O sacerdote Luís Espinal é o
primeiro a se somar. Num minuto já são mil e quinhentos os que passam fome na
Bolívia inteira, de propósito. As cinco mulheres, acostumadas à fome desde que
nasceram, chamam a água de frango ou peru, de costeleta o sal, e o riso
alimenta-as. Multiplicam-se enquanto isso os grevistas de fome, três mil, dez
mil, até que são incontáveis os bolivianos que deixam de comer e deixam de
trabalhar e vinte e três dias depois do começo da greve de fome o povo rebela-se
e invade as ruas e já não há como parar isso. Em 1978, as cinco mulheres
derrubam a ditadura militar” (GALEANO, 1998).
Esta passagem do livro de Galeano
ilustra a Bolívia no período dos golpes militares, houve um período de
intervalo entre golpes, que foi a ditadura do General Hugo Banzer Suárez de
1971 a 1978, foi precisamente contra este governo que a Greve Geral foi
iniciada, culminando num inicio de abertura política, mas que não tendo ido
avante, acabou por degenerar em um golpe de Estado do General Asbun, com o
pretexto de restaurar a democracia. Em 1978 realizaram-se as primeiras eleições
livres a Presidência da República e o Parlamento.

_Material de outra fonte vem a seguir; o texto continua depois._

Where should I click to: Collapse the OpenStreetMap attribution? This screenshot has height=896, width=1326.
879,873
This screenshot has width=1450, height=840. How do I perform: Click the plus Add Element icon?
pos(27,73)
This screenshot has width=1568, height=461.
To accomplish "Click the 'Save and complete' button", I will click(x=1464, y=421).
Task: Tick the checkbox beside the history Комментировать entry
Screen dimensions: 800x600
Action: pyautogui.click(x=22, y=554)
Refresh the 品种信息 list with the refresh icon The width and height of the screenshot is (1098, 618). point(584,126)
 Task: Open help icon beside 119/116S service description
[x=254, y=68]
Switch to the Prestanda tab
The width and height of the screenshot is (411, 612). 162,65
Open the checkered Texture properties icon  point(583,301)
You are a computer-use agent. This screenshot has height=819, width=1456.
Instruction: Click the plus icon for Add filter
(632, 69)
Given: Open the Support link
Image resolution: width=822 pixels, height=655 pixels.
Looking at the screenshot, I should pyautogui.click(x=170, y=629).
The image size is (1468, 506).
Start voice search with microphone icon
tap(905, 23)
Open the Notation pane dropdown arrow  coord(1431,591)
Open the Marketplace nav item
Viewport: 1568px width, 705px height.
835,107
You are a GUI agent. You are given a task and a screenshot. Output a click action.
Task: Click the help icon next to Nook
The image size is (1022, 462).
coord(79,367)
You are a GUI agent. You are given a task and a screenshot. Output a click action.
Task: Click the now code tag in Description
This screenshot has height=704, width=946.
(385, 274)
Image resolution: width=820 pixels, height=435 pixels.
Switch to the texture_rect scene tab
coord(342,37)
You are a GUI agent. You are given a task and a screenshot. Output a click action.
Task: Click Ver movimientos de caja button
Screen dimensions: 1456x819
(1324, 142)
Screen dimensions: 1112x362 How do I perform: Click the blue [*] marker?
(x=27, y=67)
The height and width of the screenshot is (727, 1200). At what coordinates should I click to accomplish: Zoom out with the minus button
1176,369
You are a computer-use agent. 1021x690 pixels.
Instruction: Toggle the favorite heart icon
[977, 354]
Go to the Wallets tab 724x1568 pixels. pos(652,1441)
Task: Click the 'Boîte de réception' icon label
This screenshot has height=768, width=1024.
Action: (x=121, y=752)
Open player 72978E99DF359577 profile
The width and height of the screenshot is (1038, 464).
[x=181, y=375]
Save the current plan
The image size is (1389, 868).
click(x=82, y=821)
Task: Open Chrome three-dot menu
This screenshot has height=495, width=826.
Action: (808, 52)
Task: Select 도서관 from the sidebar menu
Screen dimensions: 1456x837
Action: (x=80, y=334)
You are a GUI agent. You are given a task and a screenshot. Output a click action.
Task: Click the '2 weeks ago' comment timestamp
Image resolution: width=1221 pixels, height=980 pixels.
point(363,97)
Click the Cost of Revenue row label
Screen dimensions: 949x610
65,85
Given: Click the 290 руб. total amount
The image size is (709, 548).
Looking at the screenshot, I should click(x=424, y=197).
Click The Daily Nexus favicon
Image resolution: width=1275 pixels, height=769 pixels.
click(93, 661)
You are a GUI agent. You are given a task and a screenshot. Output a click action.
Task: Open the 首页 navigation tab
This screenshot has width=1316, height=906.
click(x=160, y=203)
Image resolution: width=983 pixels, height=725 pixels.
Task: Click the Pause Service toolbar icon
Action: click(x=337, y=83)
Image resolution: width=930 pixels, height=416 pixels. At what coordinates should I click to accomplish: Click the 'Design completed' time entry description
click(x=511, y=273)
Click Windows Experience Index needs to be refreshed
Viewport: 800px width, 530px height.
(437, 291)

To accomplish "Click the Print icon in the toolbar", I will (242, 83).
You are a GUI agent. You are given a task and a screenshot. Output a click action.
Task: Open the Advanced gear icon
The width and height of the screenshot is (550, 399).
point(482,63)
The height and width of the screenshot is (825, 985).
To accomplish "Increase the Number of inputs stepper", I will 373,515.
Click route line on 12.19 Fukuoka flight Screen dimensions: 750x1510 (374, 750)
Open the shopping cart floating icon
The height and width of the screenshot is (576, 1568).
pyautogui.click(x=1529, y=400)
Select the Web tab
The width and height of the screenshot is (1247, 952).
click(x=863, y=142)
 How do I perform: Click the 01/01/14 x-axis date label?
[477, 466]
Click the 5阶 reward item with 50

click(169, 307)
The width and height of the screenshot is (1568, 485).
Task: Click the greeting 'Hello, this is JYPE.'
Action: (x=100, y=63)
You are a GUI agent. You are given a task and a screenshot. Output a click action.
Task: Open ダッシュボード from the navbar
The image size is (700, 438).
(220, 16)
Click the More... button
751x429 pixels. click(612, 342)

Os resultados eleitorais do
sufrágio não dão a maioria a nenhum dos candidatos, e pela constituição boliviana,
não havendo segunda volta, o Presidente teria que ser eleito pela Camara dos
Deputados, todavia, nenhum dos candidatos havia conseguido o número de votos
necessário para ser eleito, gera-se um impasse político denominado de “Empantanamiento”,
ou seja a situação política estava num atoleiro.